[jasode]

>The next generation of tracking tech relies on the backend transfer of data between a website and the ad platform, which is invisible to your own network.

But doesn't relying on the publisher's website log statistics instead of the end users' browsers introduce trust and "bad actors" problem? This has been a known "principal-agent" problem[1] for all the decades that 3rd-party ads have existed on the web.

I.e. Google getting onclick statistics from web browsers' Javascript and reporting to Google-owned "doubleclick.com" is different from the server logs of "JoeClickbaitContentFarm.com". Doesn't the contentcreator's website have an incentive to falsify the numbers to get higher payments from the ad network?

It doesn't seem like website self-reported server stats can fully replace end users browsers tracking. Instead, it augments it.

[1] https://en.wikipedia.org/wiki/Principal%E2%80%93agent_proble...

[dillondoyle]

I think OP comment is probably referencing more purchase & consumer data, rather than sell side impression data. E.g. we send non-profit donation data into FB to help optimize our fundraising advertising. And ads are transacted based on conversions a lot of the time, instead of raw impression or click data which I think can optimize for fraud like you say.

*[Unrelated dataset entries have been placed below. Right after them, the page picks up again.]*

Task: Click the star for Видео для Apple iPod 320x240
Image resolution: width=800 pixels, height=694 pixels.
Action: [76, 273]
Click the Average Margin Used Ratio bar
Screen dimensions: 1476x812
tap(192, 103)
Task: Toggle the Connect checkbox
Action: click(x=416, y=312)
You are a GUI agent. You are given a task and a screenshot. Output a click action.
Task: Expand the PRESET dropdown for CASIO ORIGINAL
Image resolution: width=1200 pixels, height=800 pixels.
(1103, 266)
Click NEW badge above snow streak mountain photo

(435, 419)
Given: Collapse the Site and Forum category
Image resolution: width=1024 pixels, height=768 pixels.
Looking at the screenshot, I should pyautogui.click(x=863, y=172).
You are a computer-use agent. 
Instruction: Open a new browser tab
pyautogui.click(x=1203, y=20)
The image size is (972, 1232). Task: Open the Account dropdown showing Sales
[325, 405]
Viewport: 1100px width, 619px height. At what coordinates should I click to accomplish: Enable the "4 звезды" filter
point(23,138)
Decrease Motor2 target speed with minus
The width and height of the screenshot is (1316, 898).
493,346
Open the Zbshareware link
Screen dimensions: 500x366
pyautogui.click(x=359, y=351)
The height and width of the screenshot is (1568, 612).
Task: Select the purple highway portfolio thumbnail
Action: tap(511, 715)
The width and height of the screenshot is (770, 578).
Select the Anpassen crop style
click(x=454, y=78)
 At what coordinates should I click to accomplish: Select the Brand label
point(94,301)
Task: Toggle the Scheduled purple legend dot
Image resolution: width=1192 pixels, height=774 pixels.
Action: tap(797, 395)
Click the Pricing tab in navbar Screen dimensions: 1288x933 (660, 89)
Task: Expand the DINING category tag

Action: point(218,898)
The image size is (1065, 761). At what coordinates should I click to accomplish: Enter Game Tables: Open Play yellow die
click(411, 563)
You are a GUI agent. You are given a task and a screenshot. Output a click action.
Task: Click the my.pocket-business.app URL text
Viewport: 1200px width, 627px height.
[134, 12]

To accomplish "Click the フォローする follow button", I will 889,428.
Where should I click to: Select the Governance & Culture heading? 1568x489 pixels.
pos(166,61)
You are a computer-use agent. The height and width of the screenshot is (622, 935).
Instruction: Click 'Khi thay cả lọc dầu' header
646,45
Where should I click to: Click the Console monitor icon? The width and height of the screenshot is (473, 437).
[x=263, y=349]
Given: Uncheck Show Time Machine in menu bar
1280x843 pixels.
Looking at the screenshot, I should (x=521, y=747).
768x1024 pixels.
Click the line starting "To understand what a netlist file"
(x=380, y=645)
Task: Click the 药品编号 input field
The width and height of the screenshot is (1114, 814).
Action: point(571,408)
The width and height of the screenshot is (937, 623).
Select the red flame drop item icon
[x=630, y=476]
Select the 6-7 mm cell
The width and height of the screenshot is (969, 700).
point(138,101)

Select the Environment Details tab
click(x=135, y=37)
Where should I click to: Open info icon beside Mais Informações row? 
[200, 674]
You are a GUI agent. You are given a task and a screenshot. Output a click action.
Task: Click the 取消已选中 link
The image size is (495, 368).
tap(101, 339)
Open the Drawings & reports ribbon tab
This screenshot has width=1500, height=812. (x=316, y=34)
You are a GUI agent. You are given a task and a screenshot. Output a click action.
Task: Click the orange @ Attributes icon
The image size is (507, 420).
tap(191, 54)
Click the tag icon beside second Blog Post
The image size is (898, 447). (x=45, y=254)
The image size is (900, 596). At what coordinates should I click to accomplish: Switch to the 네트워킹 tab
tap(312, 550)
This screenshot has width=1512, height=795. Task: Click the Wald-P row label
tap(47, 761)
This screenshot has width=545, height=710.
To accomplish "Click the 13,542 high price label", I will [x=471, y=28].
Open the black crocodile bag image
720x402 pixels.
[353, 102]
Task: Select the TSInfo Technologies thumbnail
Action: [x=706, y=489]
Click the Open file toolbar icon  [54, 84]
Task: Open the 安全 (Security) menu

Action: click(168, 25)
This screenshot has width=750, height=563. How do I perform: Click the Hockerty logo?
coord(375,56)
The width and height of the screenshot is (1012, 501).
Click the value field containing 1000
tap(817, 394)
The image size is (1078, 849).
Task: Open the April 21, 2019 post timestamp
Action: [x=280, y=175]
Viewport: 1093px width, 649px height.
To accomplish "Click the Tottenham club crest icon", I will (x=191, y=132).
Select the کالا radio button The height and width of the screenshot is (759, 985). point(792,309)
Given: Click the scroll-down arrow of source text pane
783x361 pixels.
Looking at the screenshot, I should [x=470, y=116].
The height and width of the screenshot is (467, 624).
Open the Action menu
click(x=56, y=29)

Though I haven't thought much about what you bring up or that principal, thanks for sharing.

Ultimately google can render ads through a middleman iframe they control, so even going back to a basic impression count without a bunch of JS controls and measurement they still have lots of tools especially since they have large amount of log in data on their domains only they can verify.

I remember when I was just learning the internet doing something like this. copy pasting html (before it was all rendered with JS) to edit things to make them my own. I used an adsense account to render mesothelioma keywords and hit refresh a bunch; got paid a small amount, my parents were impressed a 13 year old got checks from google ;) There's a ton more learning resources now, but the days of copy pasting basic website html is gone.

[marketingtech]

The data is sent from the advertiser to the ad platform, not from the publisher to the ad platform. The advertiser is incentivized to send accurate data for both performance optimization and for campaign measurement purposes.

Ad fraud is a real problem in the ecosystem, but the server-side APIs are actually more secure. You have a private signed backend endpoint rather than public JS that can be injected anywhere and fed fake data by a malicious party.

[jasode]

>The data is sent from the advertiser to the ad platform, not from the publisher to the ad platform.

Then we're talking about different things. This thread has packet filtering to prevent user behavior being sent to Google. For example, see recent thread about Google's click tracking: https://news.ycombinator.com/item?id=28672625

The key is that click choice data on Google's search results page is never seen by advertisers so your explanation of "next gen tracking is by advertisers calling APIs to ad networks" -- isn't relevant to that scenario.

Then another level of tracking underneath Google's visibility of click behavior on its own search page is the website (publisher/contentcreator) recipient of the click. Whether any advertisers see this downstream click statistic on an ad network depends on the particular website. E.g. a content creator website might have tracking that sends data to Google domain "googleanalytics.com" -- but no advertisers.

[falcolas]

Couldn't this be at least partially solved by the advertising agency still embedding tracking code into the web page, and the tracking payloads are included in the web owner's reports back to the advertising agency?

The data could be safeguarded by a cryptographic signature, though there's some trust paths that would need to be solved.